» Your instructions
Output all of the records exactly as written.

» Records provided

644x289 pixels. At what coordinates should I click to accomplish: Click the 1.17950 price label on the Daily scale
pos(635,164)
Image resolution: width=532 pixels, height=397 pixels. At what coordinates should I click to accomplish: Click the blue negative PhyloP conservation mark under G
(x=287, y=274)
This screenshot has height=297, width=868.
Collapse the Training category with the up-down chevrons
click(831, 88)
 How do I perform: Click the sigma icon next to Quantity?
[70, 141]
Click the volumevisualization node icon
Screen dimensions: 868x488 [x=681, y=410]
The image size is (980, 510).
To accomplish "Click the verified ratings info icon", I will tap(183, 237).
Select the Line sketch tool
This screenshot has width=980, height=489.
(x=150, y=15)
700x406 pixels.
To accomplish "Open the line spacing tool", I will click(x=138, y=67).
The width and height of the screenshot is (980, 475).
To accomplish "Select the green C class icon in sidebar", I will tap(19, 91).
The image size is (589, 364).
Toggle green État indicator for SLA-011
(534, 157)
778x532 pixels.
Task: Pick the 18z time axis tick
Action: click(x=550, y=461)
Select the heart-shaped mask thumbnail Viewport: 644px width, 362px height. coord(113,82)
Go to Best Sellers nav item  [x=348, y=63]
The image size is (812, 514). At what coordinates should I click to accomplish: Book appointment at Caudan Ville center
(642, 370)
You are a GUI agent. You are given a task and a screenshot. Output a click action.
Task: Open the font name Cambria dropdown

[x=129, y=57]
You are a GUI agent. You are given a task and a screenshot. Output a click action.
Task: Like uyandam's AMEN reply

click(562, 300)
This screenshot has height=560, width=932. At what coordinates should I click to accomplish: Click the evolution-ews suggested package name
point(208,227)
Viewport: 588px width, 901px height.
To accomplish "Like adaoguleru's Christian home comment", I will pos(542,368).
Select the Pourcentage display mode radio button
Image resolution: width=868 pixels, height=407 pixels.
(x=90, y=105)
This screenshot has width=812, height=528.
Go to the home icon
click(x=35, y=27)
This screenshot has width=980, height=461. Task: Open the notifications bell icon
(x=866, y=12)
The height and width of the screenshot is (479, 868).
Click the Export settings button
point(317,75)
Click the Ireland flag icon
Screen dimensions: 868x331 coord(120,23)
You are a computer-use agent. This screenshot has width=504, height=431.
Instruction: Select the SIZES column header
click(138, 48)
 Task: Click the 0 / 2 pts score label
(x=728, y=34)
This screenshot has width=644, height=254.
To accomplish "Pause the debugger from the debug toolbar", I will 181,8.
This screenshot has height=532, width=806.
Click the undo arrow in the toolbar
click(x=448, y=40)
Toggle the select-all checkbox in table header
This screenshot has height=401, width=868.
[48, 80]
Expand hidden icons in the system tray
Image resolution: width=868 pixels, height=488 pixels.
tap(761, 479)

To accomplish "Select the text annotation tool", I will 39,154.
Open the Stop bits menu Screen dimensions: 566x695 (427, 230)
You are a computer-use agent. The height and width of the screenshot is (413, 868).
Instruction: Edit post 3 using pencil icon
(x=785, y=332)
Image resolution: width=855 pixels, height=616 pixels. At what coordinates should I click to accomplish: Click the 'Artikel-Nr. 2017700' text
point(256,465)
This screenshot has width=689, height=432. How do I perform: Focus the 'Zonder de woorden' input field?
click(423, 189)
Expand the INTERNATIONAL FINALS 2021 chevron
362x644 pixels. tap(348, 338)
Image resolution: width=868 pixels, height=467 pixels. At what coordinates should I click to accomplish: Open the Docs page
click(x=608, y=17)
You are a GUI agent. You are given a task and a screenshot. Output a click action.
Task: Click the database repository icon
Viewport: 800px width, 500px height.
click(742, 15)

» Written answer
644x289 pixels. At what coordinates should I click to accomplish: Click the 1.17950 price label on the Daily scale
pos(635,164)
Image resolution: width=532 pixels, height=397 pixels. At what coordinates should I click to accomplish: Click the blue negative PhyloP conservation mark under G
(x=287, y=274)
This screenshot has height=297, width=868.
Collapse the Training category with the up-down chevrons
click(831, 88)
 How do I perform: Click the sigma icon next to Quantity?
[70, 141]
Click the volumevisualization node icon
Screen dimensions: 868x488 [x=681, y=410]
The image size is (980, 510).
To accomplish "Click the verified ratings info icon", I will tap(183, 237).
Select the Line sketch tool
This screenshot has width=980, height=489.
(x=150, y=15)
700x406 pixels.
To accomplish "Open the line spacing tool", I will click(x=138, y=67).
The width and height of the screenshot is (980, 475).
To accomplish "Select the green C class icon in sidebar", I will tap(19, 91).
The image size is (589, 364).
Toggle green État indicator for SLA-011
(534, 157)
778x532 pixels.
Task: Pick the 18z time axis tick
Action: click(x=550, y=461)
Select the heart-shaped mask thumbnail Viewport: 644px width, 362px height. coord(113,82)
Go to Best Sellers nav item  [x=348, y=63]
The image size is (812, 514). At what coordinates should I click to accomplish: Book appointment at Caudan Ville center
(642, 370)
You are a GUI agent. You are given a task and a screenshot. Output a click action.
Task: Open the font name Cambria dropdown

[x=129, y=57]
You are a GUI agent. You are given a task and a screenshot. Output a click action.
Task: Like uyandam's AMEN reply

click(562, 300)
This screenshot has height=560, width=932. At what coordinates should I click to accomplish: Click the evolution-ews suggested package name
point(208,227)
Viewport: 588px width, 901px height.
To accomplish "Like adaoguleru's Christian home comment", I will pos(542,368).
Select the Pourcentage display mode radio button
Image resolution: width=868 pixels, height=407 pixels.
(x=90, y=105)
This screenshot has width=812, height=528.
Go to the home icon
click(x=35, y=27)
This screenshot has width=980, height=461. Task: Open the notifications bell icon
(x=866, y=12)
The height and width of the screenshot is (479, 868).
Click the Export settings button
point(317,75)
Click the Ireland flag icon
Screen dimensions: 868x331 coord(120,23)
You are a computer-use agent. This screenshot has width=504, height=431.
Instruction: Select the SIZES column header
click(138, 48)
 Task: Click the 0 / 2 pts score label
(x=728, y=34)
This screenshot has width=644, height=254.
To accomplish "Pause the debugger from the debug toolbar", I will 181,8.
This screenshot has height=532, width=806.
Click the undo arrow in the toolbar
click(x=448, y=40)
Toggle the select-all checkbox in table header
This screenshot has height=401, width=868.
[48, 80]
Expand hidden icons in the system tray
Image resolution: width=868 pixels, height=488 pixels.
tap(761, 479)

To accomplish "Select the text annotation tool", I will 39,154.
Open the Stop bits menu Screen dimensions: 566x695 (427, 230)
You are a computer-use agent. The height and width of the screenshot is (413, 868).
Instruction: Edit post 3 using pencil icon
(x=785, y=332)
Image resolution: width=855 pixels, height=616 pixels. At what coordinates should I click to accomplish: Click the 'Artikel-Nr. 2017700' text
point(256,465)
This screenshot has width=689, height=432. How do I perform: Focus the 'Zonder de woorden' input field?
click(423, 189)
Expand the INTERNATIONAL FINALS 2021 chevron
362x644 pixels. tap(348, 338)
Image resolution: width=868 pixels, height=467 pixels. At what coordinates should I click to accomplish: Open the Docs page
click(x=608, y=17)
You are a GUI agent. You are given a task and a screenshot. Output a click action.
Task: Click the database repository icon
Viewport: 800px width, 500px height.
click(742, 15)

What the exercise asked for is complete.